**PROBLEM REQUIREMENTS:** All that is needed is the run of lines from the top of the entries to the line with "Image resolution: width=1486", that line included, repeated exactly and free of pictures.

**PROVIDED DATA:**
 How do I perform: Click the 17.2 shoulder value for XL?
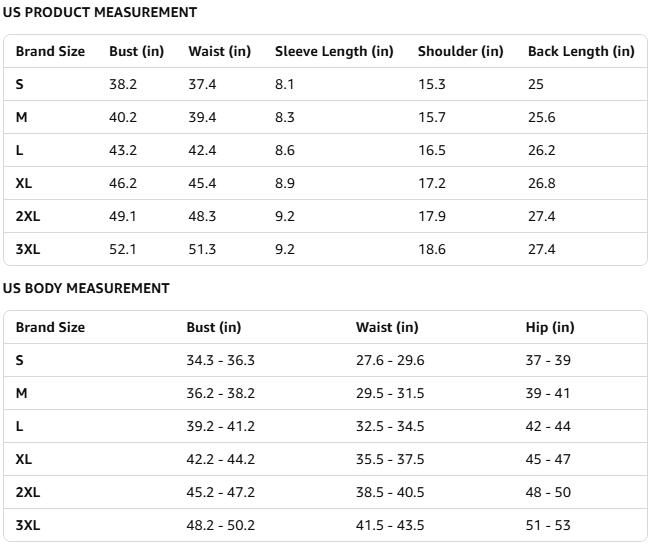(x=432, y=183)
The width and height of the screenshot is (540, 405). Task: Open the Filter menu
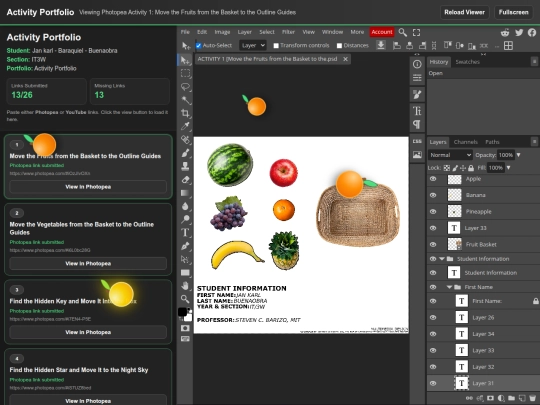tap(288, 32)
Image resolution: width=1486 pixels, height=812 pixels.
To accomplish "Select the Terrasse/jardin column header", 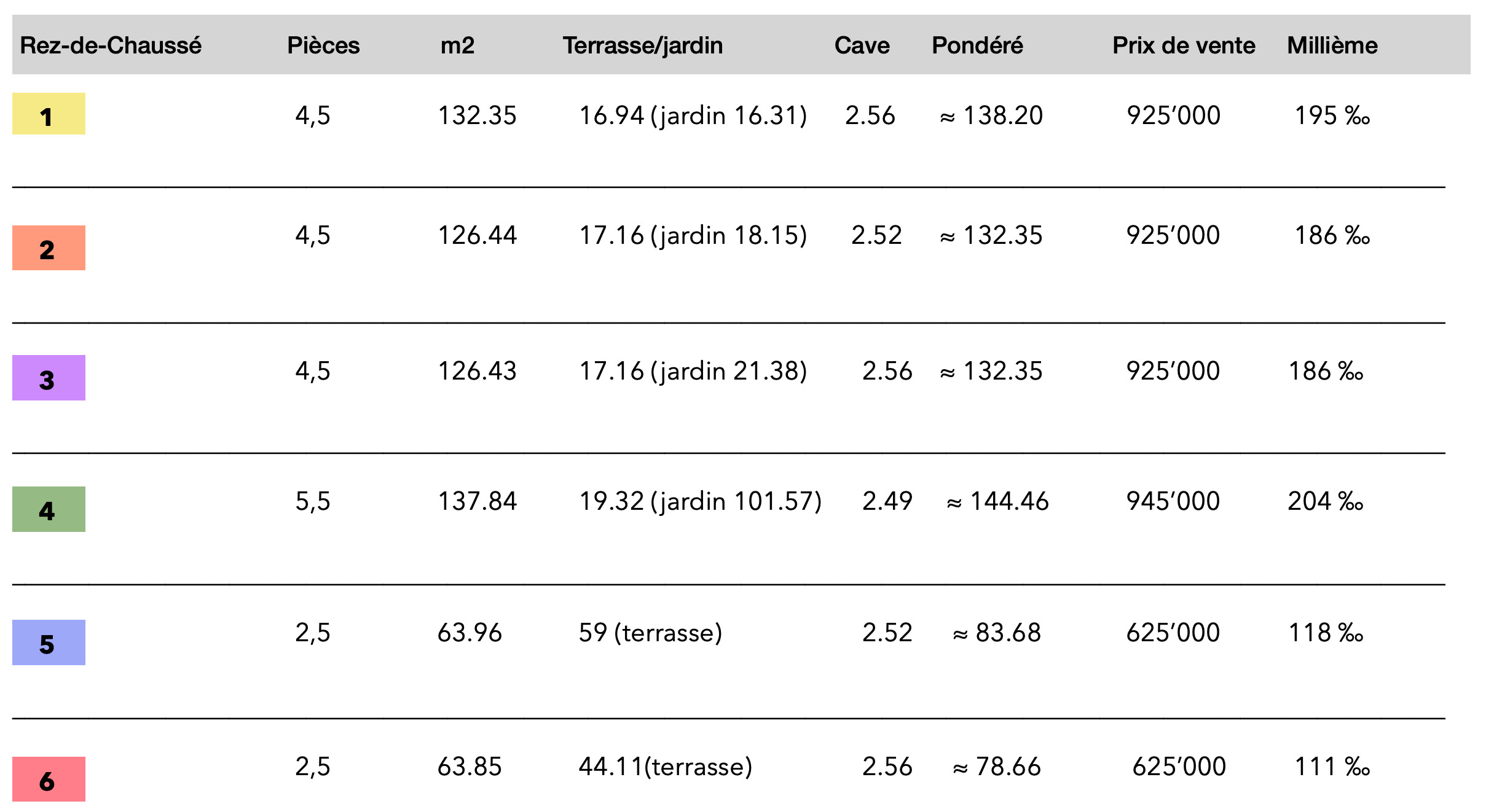I will pyautogui.click(x=643, y=45).
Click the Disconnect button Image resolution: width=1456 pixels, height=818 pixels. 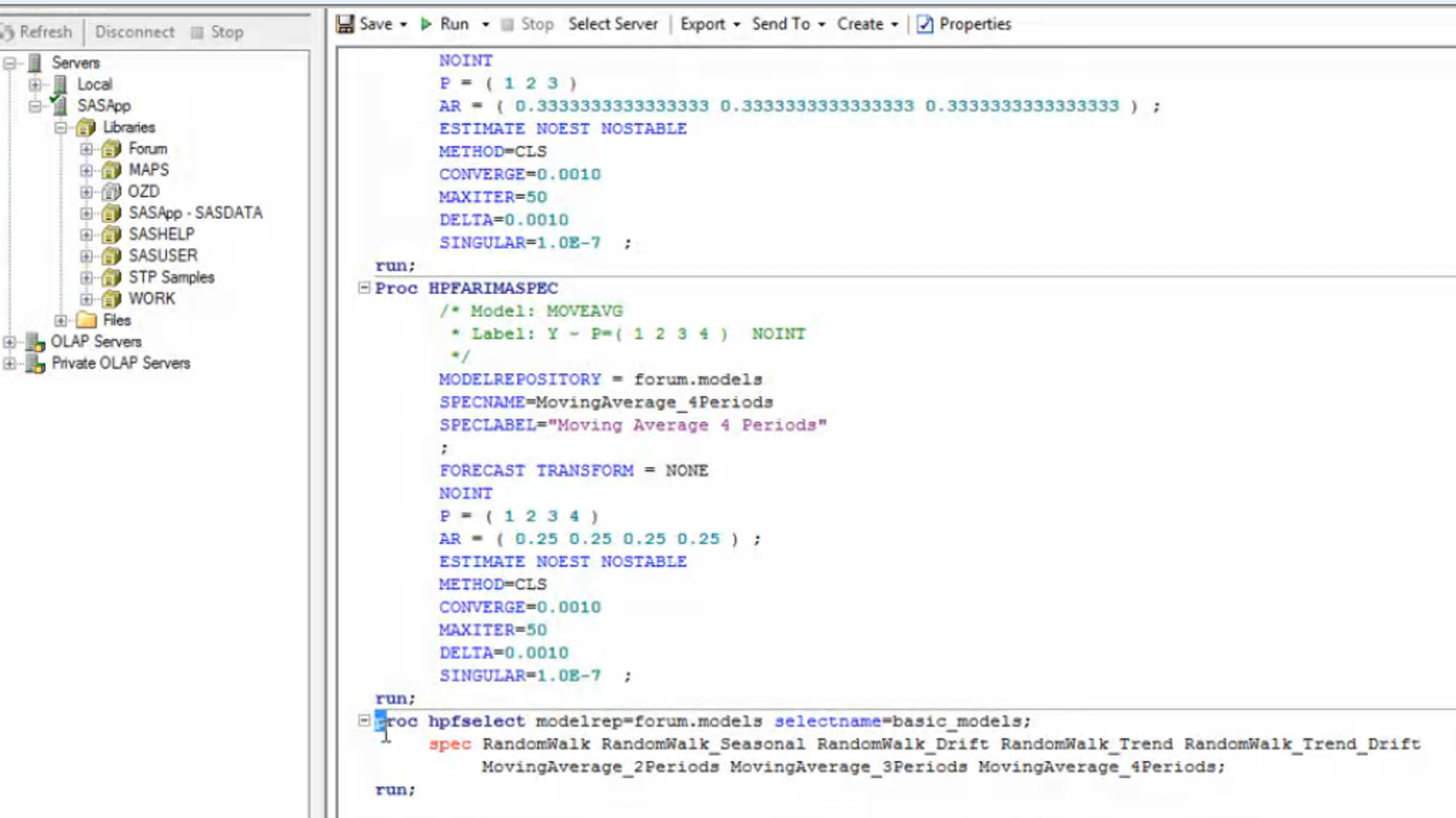[135, 32]

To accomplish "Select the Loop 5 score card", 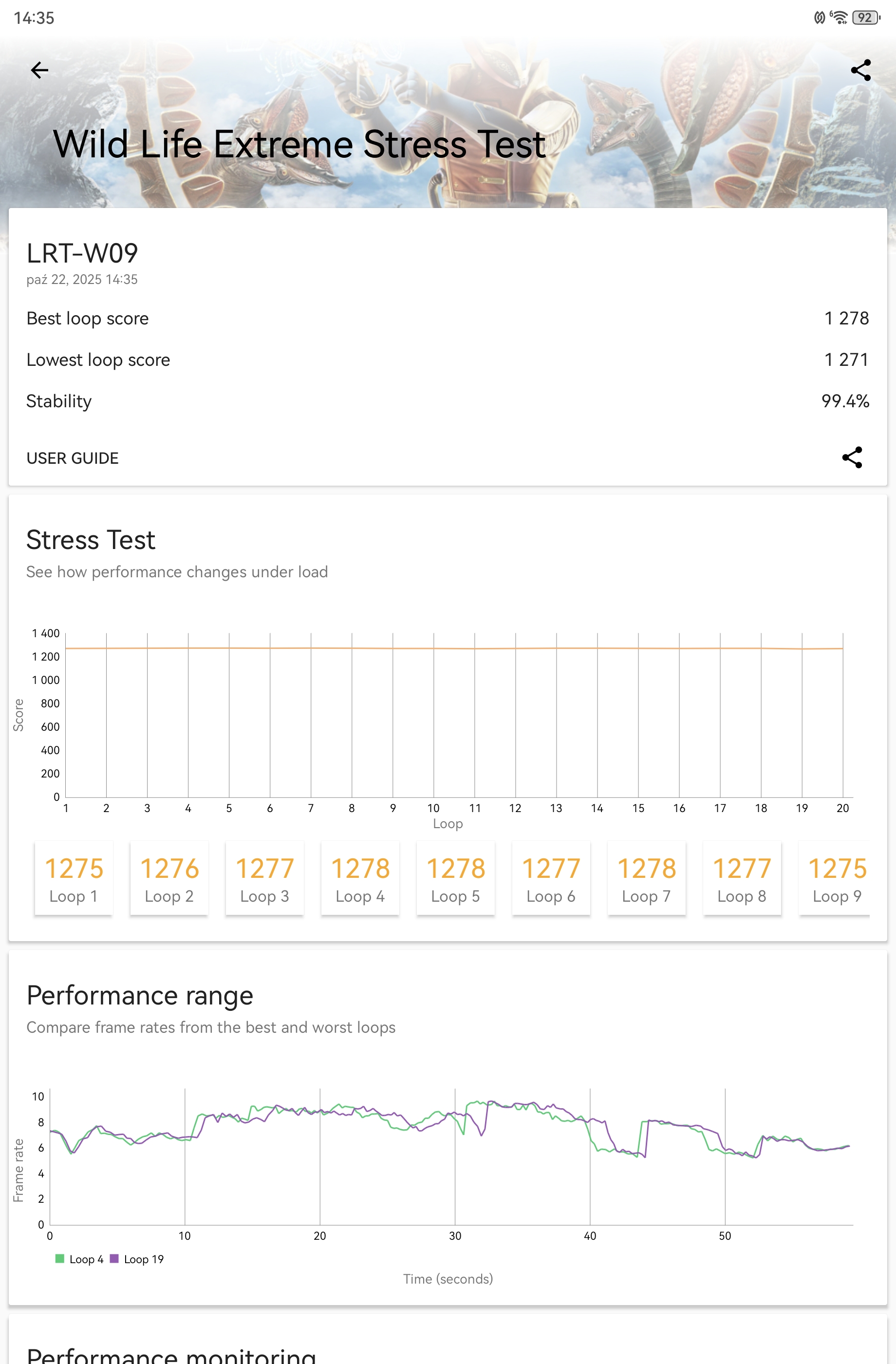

**TASK ANSWER:**
 How do I perform: Click the 17.2 shoulder value for XL?
(x=432, y=183)
The width and height of the screenshot is (540, 405). Task: Open the Filter menu
tap(288, 32)
Image resolution: width=1486 pixels, height=812 pixels.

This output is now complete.